Shockingly, at one point in my life, I was shy. Meeting new people as a small child, I would cower behind my mother’s legs, speak in a quavering voice if someone asked me a simple question, such as: “What is your name?”. 

Overcoming my shyness was a long and exhausting process. As uninspiring as this sounds, I just forced myself into social situations. Going into college, I was so terrified of not making friends that I turned into this crazy version of myself: staying up late to talk to people, going to club meetings that I didn’t know anyone, joining a sorority, to name a few. My college friends always joke about how I would blame any illogical thoughts, statements, or actions on my general lack of sleep, when in reality, it was just me showing my true colors. 

Becoming an extrovert did not make me an expert communicator, however. Emotionally, I was more open and willing to share what I was feeling and thinking, but I was still having a very hard time confronting any conflict that came my way. Words I would use to describe how I dealt with conflict would include “passive” and “people pleasing”. Even if something wasn’t my fault, I would end up apologizing just so that the conflict would be resolved, which always left me with a sour taste in my mouth. 

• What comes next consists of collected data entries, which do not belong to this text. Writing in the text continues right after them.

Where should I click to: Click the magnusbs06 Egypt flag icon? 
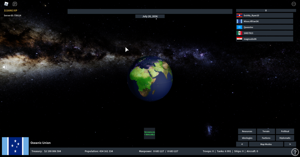tap(239, 39)
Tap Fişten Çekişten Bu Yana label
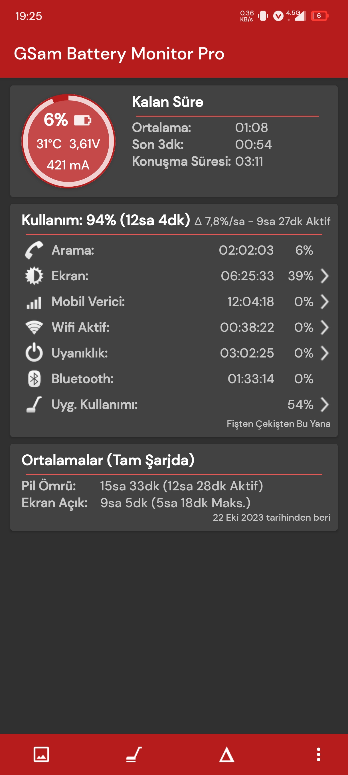The image size is (348, 775). pyautogui.click(x=278, y=424)
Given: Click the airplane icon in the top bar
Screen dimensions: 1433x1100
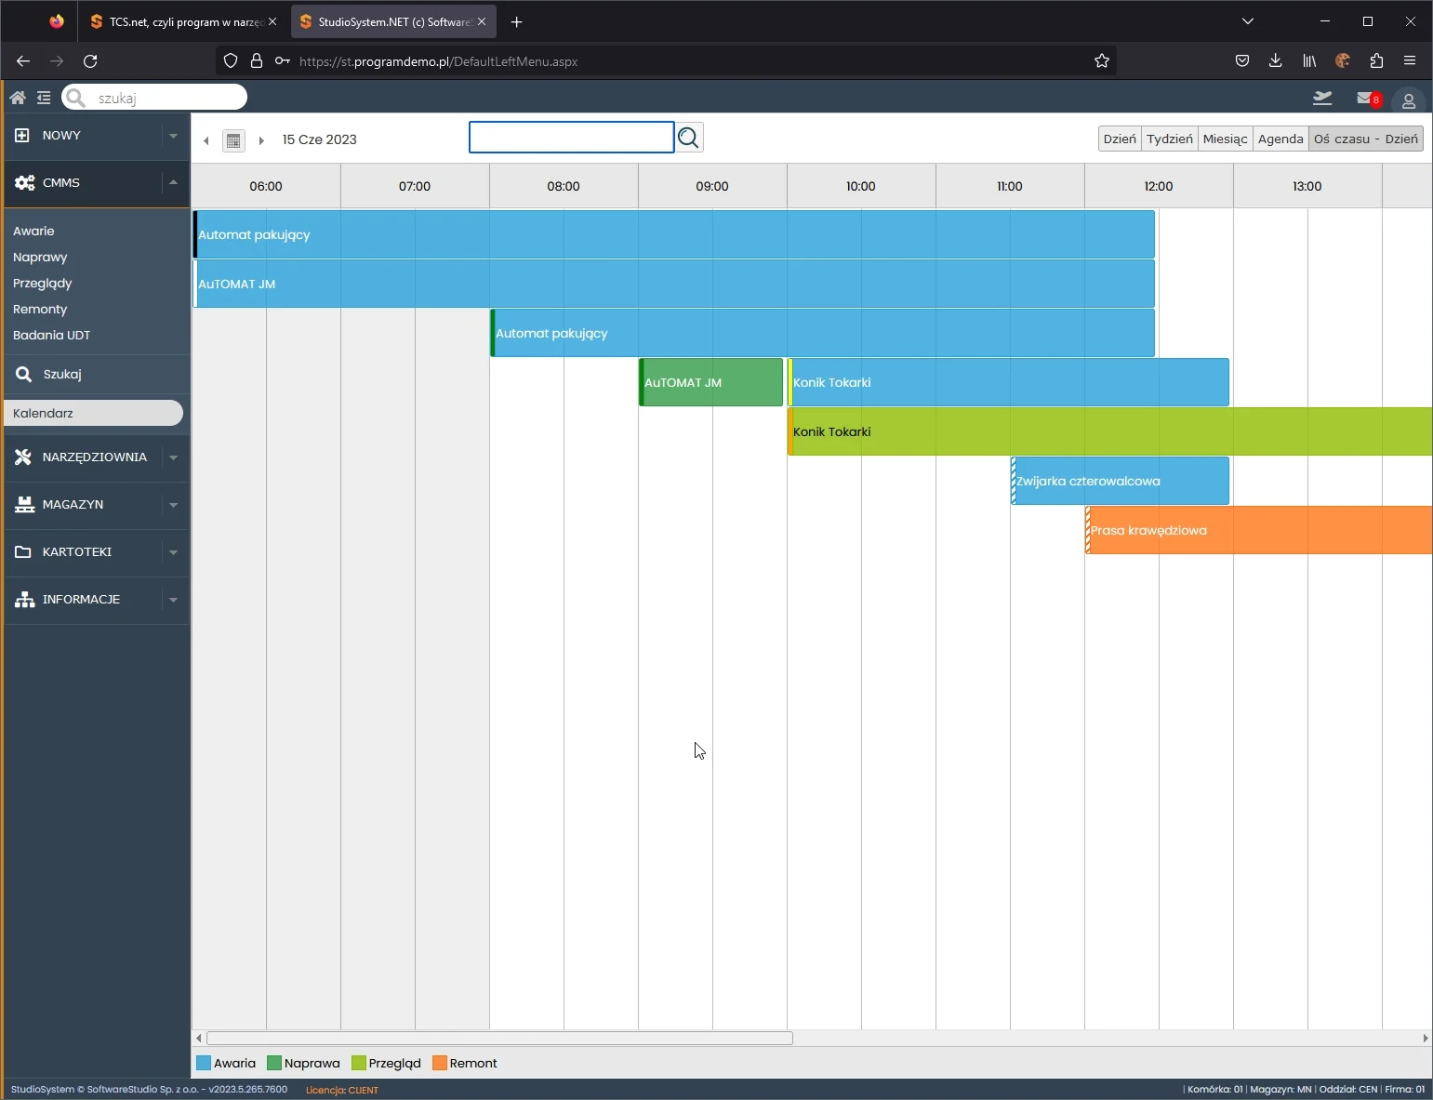Looking at the screenshot, I should click(x=1322, y=99).
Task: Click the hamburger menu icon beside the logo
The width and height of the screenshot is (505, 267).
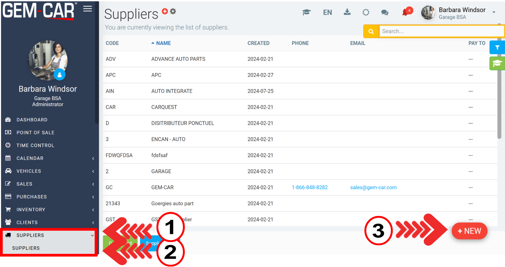Action: coord(87,9)
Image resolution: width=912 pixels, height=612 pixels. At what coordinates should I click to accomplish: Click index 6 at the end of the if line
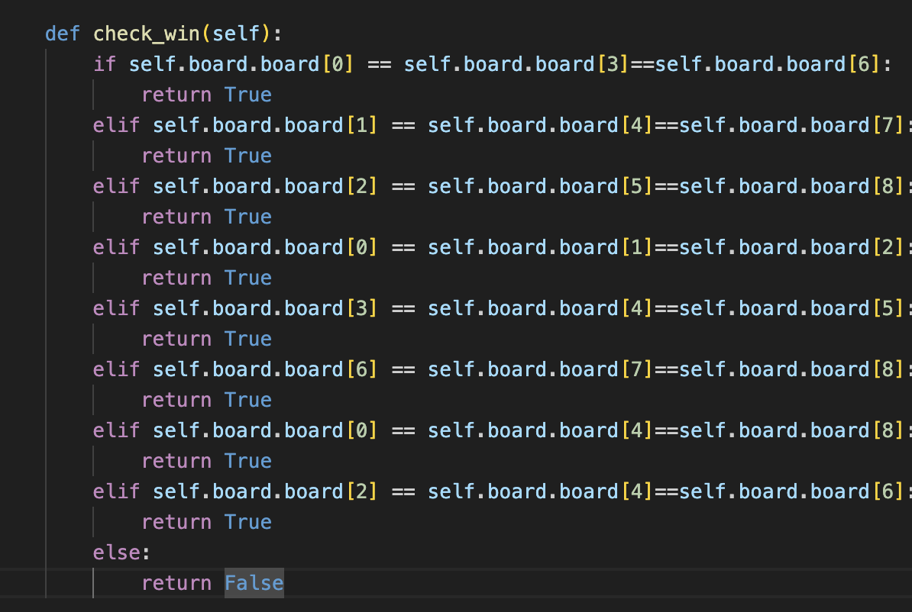point(864,64)
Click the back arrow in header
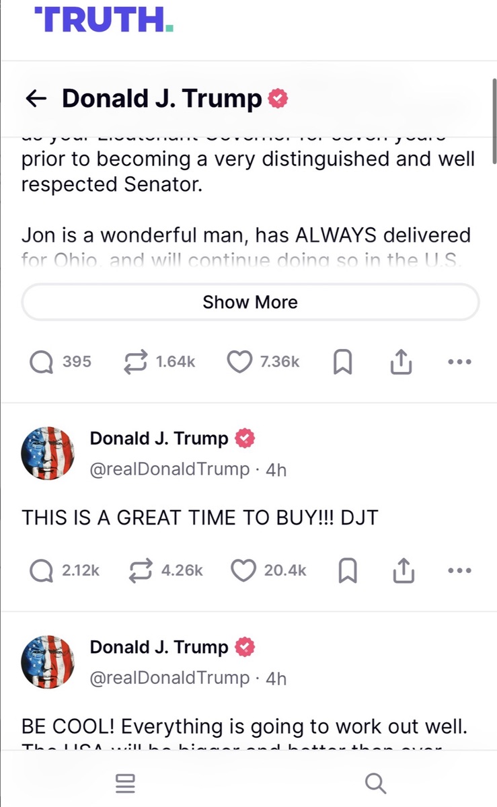This screenshot has width=497, height=807. [x=37, y=100]
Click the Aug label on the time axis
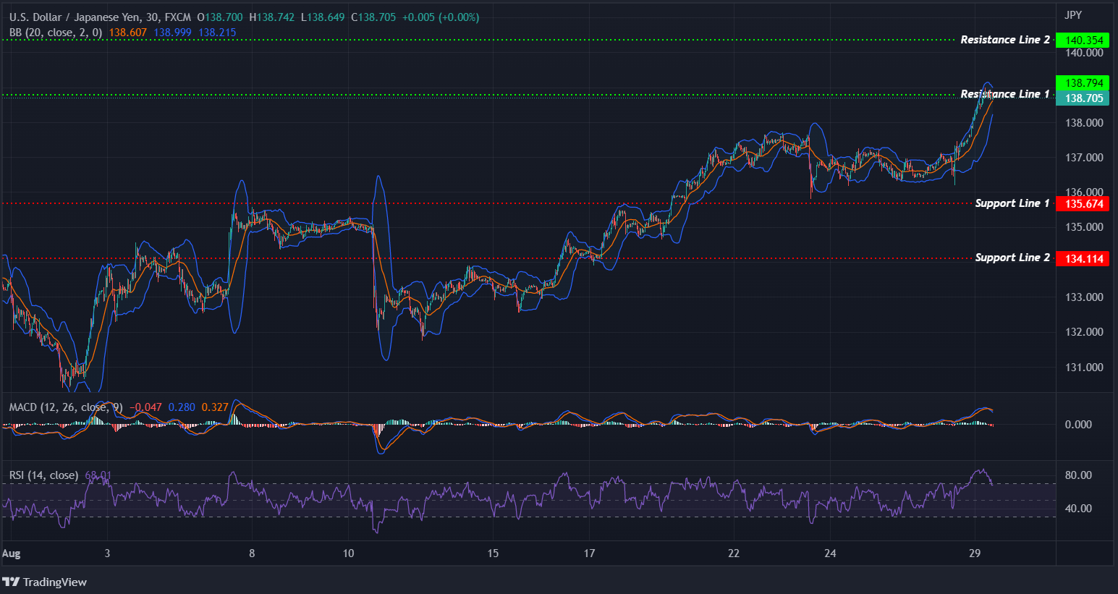Image resolution: width=1118 pixels, height=594 pixels. tap(12, 552)
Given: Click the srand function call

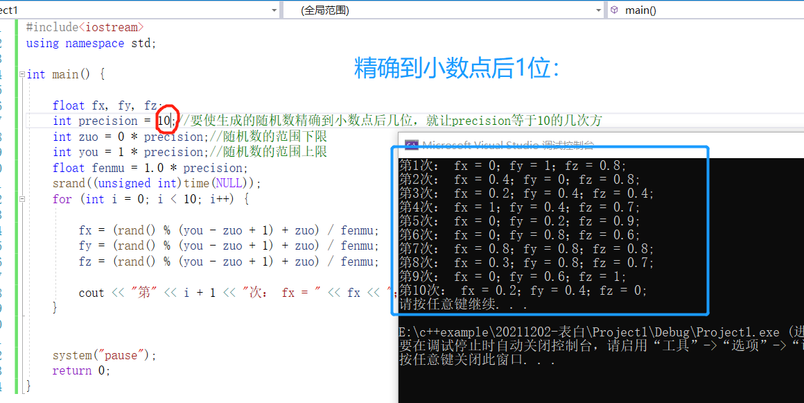Looking at the screenshot, I should point(73,182).

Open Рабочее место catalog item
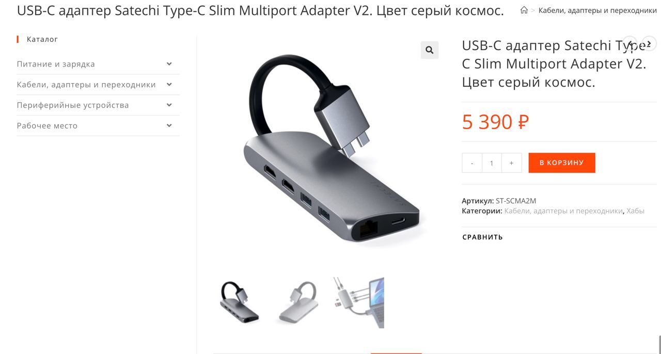click(47, 125)
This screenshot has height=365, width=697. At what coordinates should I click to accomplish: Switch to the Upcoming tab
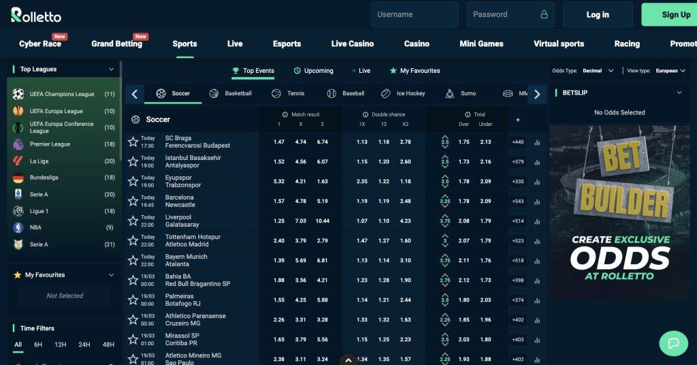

These tendencies of mine began to change when I started working your average, full time, 9-5 job. Although I haven’t been living in “the real world” for too long yet, I feel as though the last two years have taught me more than the previous 22 years combined about how to be an effective communicator, especially in the workplace. Below, I have listed some general rules of thumb that I use daily to communicate in the workplace:

  • Listen first. The most important part of communicating is actively listening. Listening to the people around you and responding to what they actually say- NOT just responding with your own pre-planned talking points- is the key to effective communication. Everyone wants to be heard, and if you want to feel that from others, give them the same respect you would want given to yourself. 
  • Speak your needs. I probably say this phrase at least once a day. Don’t assume anyone can read your mind. You are the only person who knows what you are thinking, what you are wanting to say, and what you need. You need to be your own advocate and speak up for yourself, in order for your voice and opinions to be heard. 
  • Don’t make assumptions-Ask questions. Miscommunications generally begin with someone assuming something about the other person or where that person is coming from. Ask questions to make sure you are on the same page with someone during a conversation. You don’t know another person’s perspective until you specifically ask. 
  • Choose words that have meaning. In other words, don’t talk just to say something. Empty words can make your communication more confusing and less effective. When you’re in a meeting, or even just having a conversation with your coworkers, make sure that you are choosing when and how you speak carefully. It is often better to say one thing that has meaning than to say five things that don’t. 
  • Direct is best. Passive aggression and beating around the bush have never solved world crises. When confronting someone or trying to make a point, being as direct as possible will help you get across your point better to your listener. That being said, don’t use being direct as an excuse to say something impolite or offensive. There is a difference between being firm and being rude. Communicating effectively, clearly, and directly takes time and thought- think before you speak. 
  • Your ideas matter. As Meghan addresses in her imposter syndrome post, it is easy to feel as though you don’t have a voice at the table, for a variety of reasons: age, gender, length of time at your company, just to name a few. Don’t let those fears or hesitations get in the way of you contributing in conversations and meetings- as part of a team, your opinion matters just as much as anyone else’s and you deserve to share it. 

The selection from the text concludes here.